The first tower is a 17-floor Class A office and retail building located on the south side of the site at 242 Hargrave Street. Completed in June 2018, it was the first privately developed office building in Winnipeg since 1990.

The tower offers approximately 365,000 ft2 of office space. It currently houses Scotiabank's new regional head office, as well as locally based law firm Thompson Dorfman Sweatman and technology company Ceridian. SkipTheDishes announced in November 2019 the moving of their headquarters to True North Square in December of 2020. The move would consolidate their staff, while maintaining a second city location at 140 Bannatyne Avenue for their 24/7 operations team. SkipTheDishes would occupy 95,000 sqft of Tower One, spanning four-and-a-half floors.

A new food hall, Hargrave St. Market, opened on the second floor on 13 December 2019 and features local and regional restaurants. Currently, the restaurants of Hargrave Street Market include Gusto North, Yard Burger, The Good Fight Taco, Saburo Kitchen, Fools + Horses, and Miss Browns, as well as the Rose Bar and Lake of the Woods Brewing Company. On the first floor of Hargrave St. Market is an epicurean grocery store called Mottola Grocery.

==== Tower Two (225 Carlton St.) ====
Tower Two is located at 225 Carlton Street, adjacent to the plaza. Its construction beginning in 2016, the tower opened in July 2019 as a 25-storey residential rental building featuring 200,000 ft2 of complementary commercial and residential space.

In 2018, the Manitoba government decided to go ahead with plans to move the Manitoba Liquor Mart from Cityplace mall to True North Square. The old Liquor Mart at Cityplace closed in January 2020, when the newer larger store opened at 225 Carlton Street.

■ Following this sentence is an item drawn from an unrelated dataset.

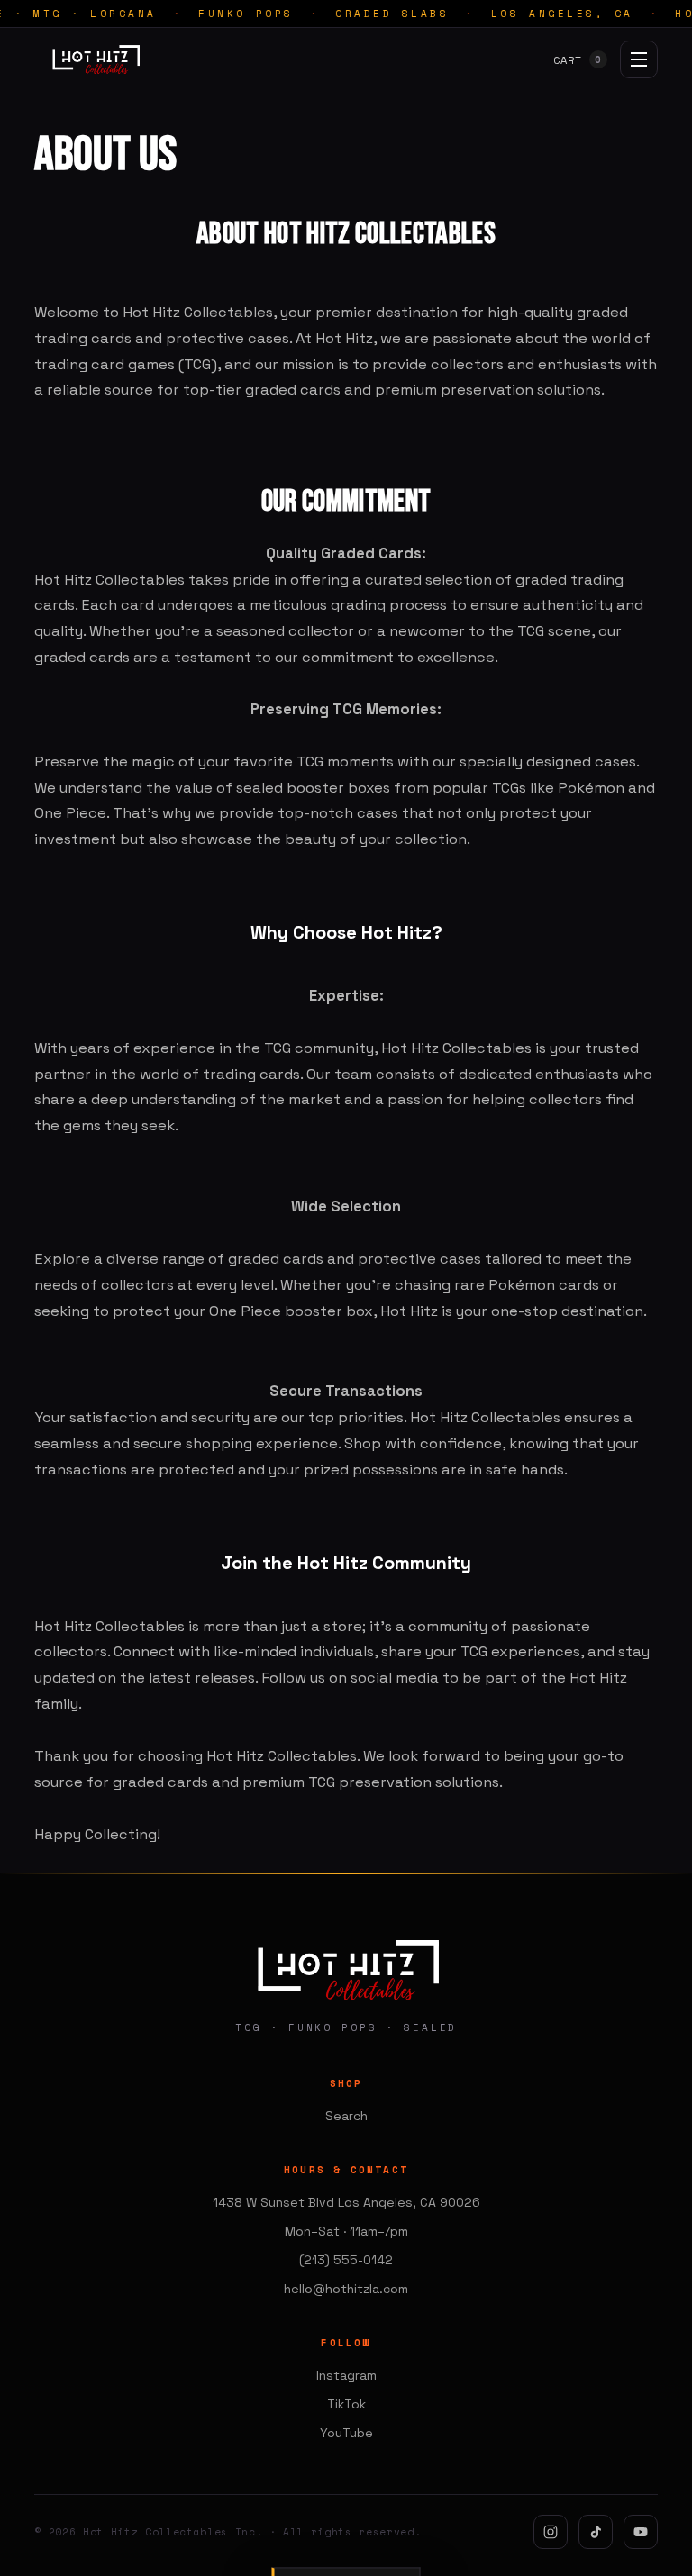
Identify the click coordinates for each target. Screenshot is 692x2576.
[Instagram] (550, 2532)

==== Tower Three and Four (220 Carlton St.) ====
The Sutton Place Hotel is set to occupy the 27-floor Tower Three at 220 Carlton Street. The hotel will be built on the site of the former Carlton Inn, which was purchased and demolished by the city in 2014. The hotel is currently under construction. A Chop Steakhouse & Bar will lease a portion of the 8,000 ft2 on the main floor of the Hotel.

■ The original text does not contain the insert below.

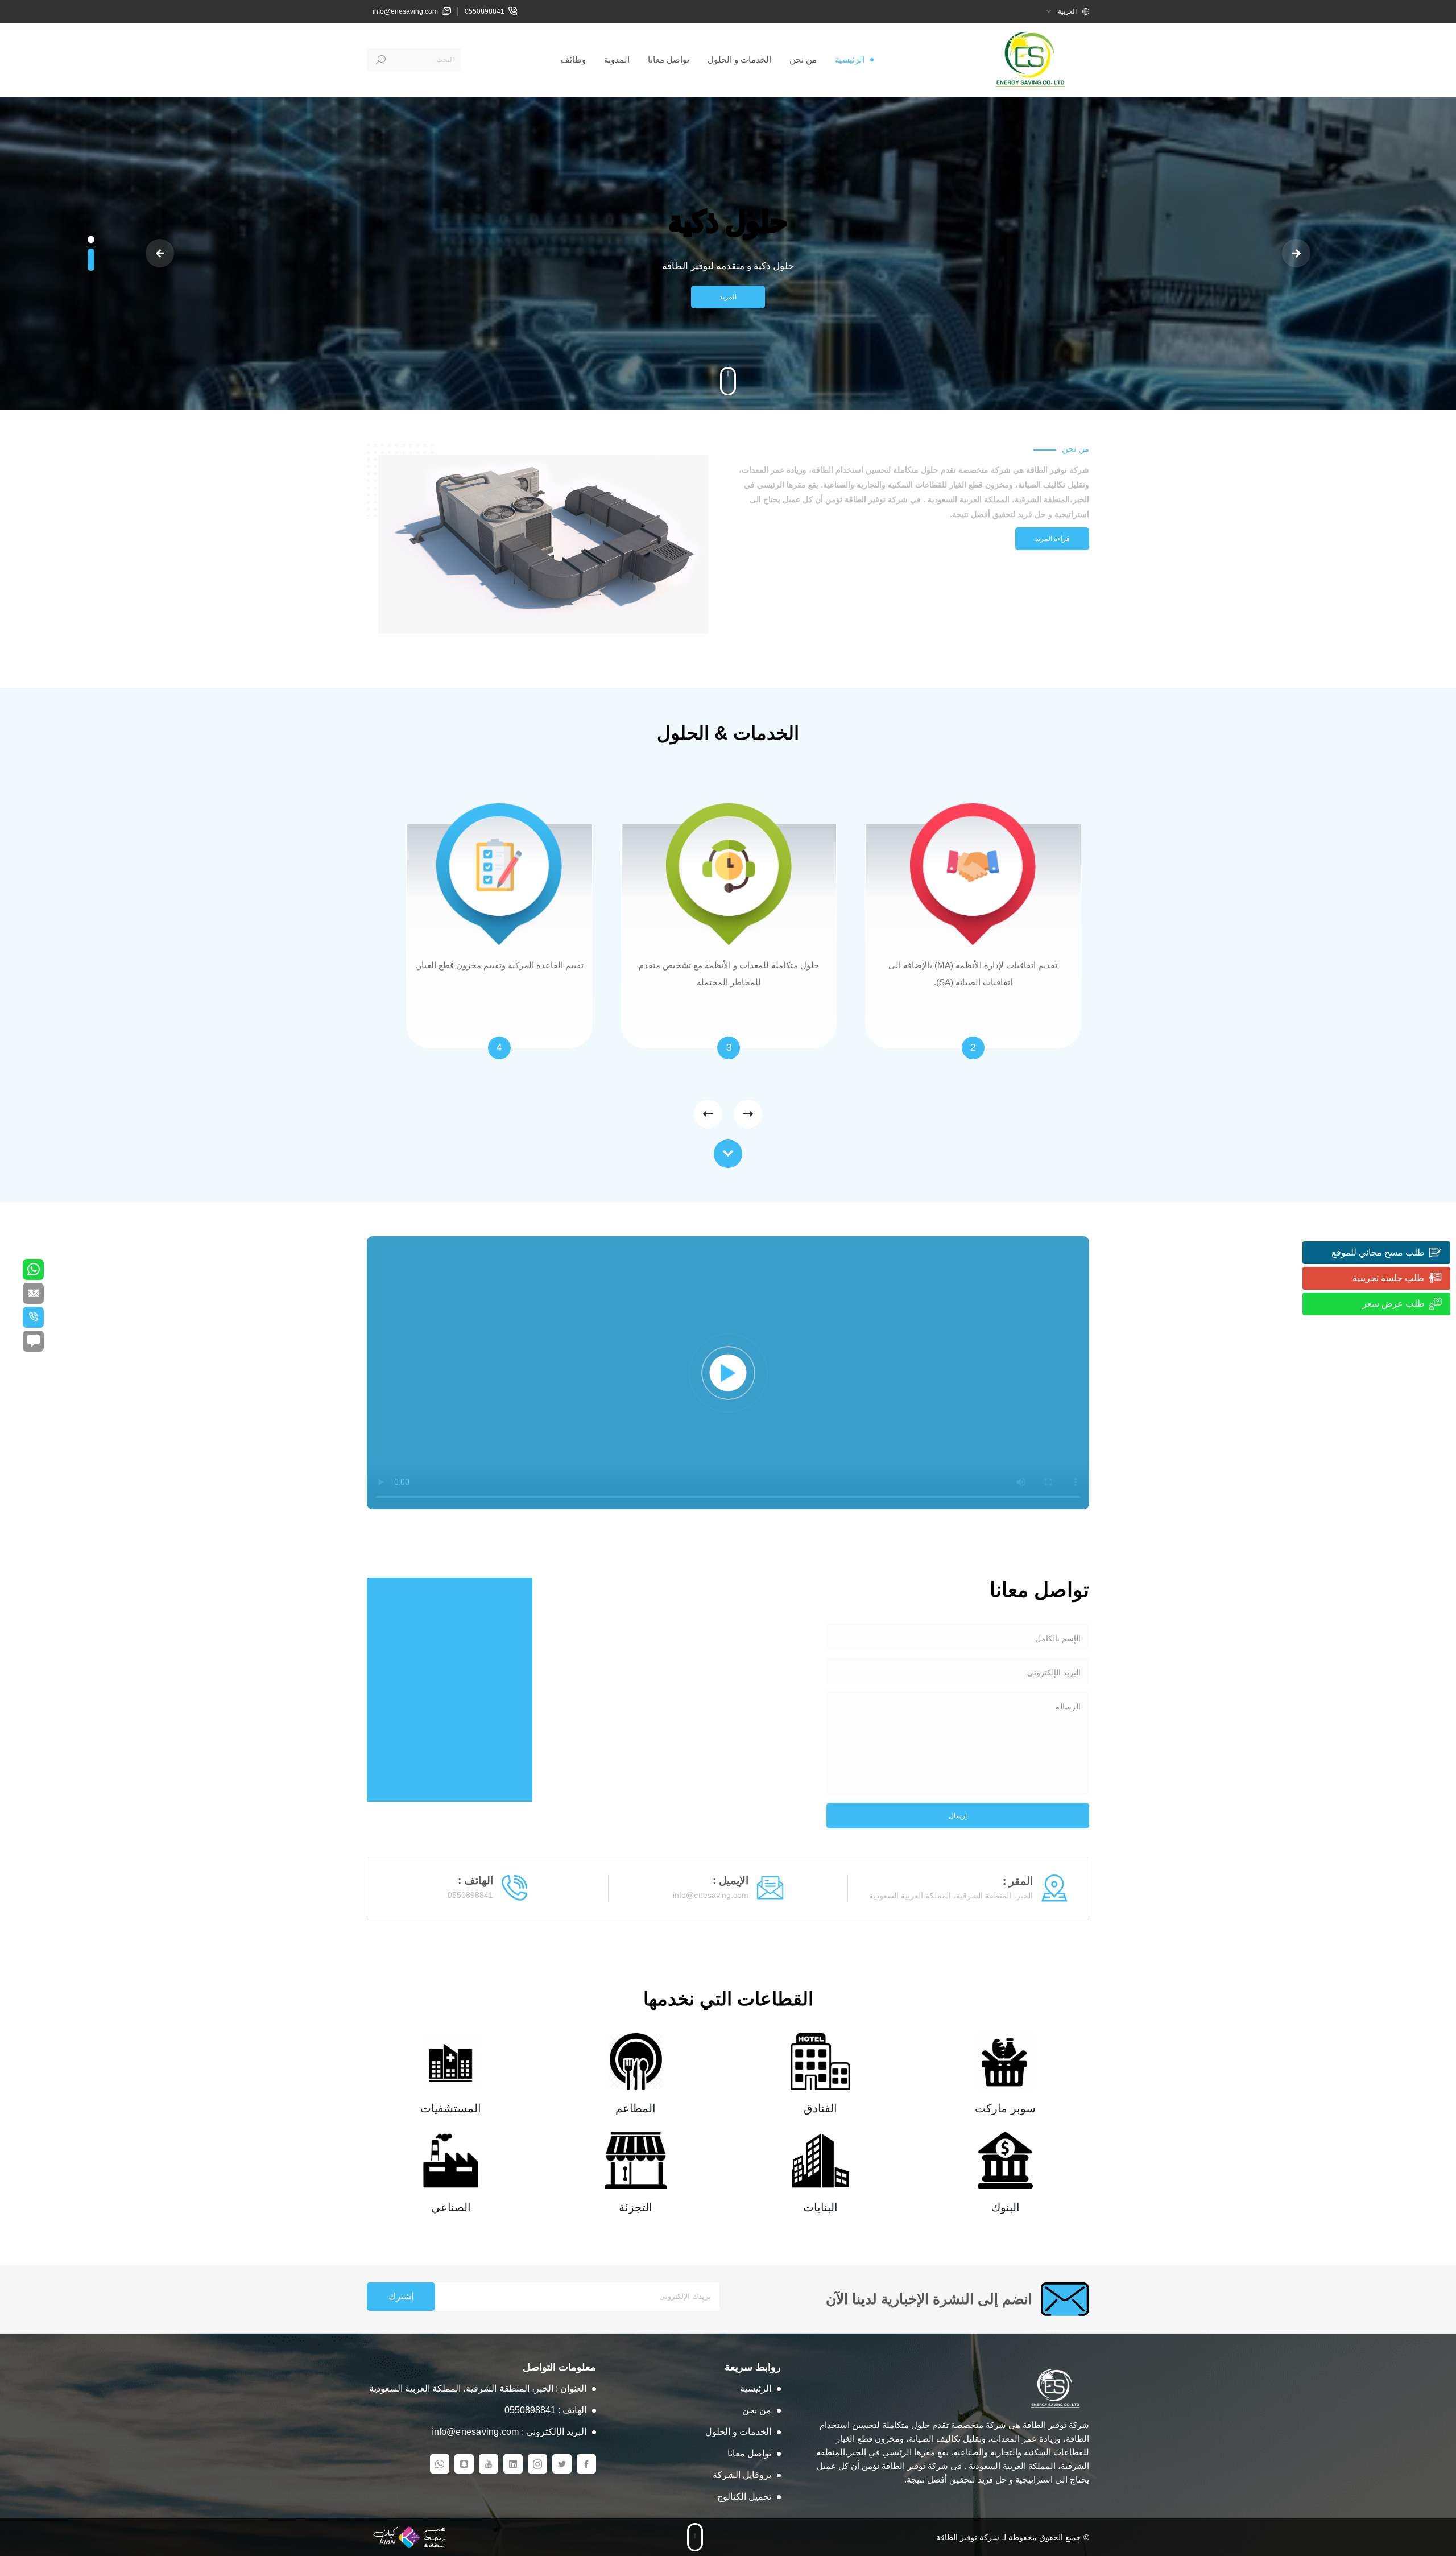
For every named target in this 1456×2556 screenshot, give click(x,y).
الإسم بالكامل (1058, 1638)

Tower Four will become the Sutton Place Residence, a 17-floor residential building. Construction has been on hold as of 2021 and is set to be complete in 2026.

==== Tower Five ====

Wawanesa Insurance announced in June 2019 that 1,100 employees will move from 191 Broadway and five other locations to a new office tower at True North Square. Tower 5 will be 23-storeys tall and will provide 300,000 ft2 of office space. To accomplish this project will require the demolition of the former Hull's bookstore and the Royal Winnipeg Ballet dormitory building behind it. A new RWB dormitory will be constructed at a location to be determined. Tower Five is scheduled for completion by 2023 and will have skywalk connections to the rest of the TNS development and main floor access to the Graham Avenue Transit Mall.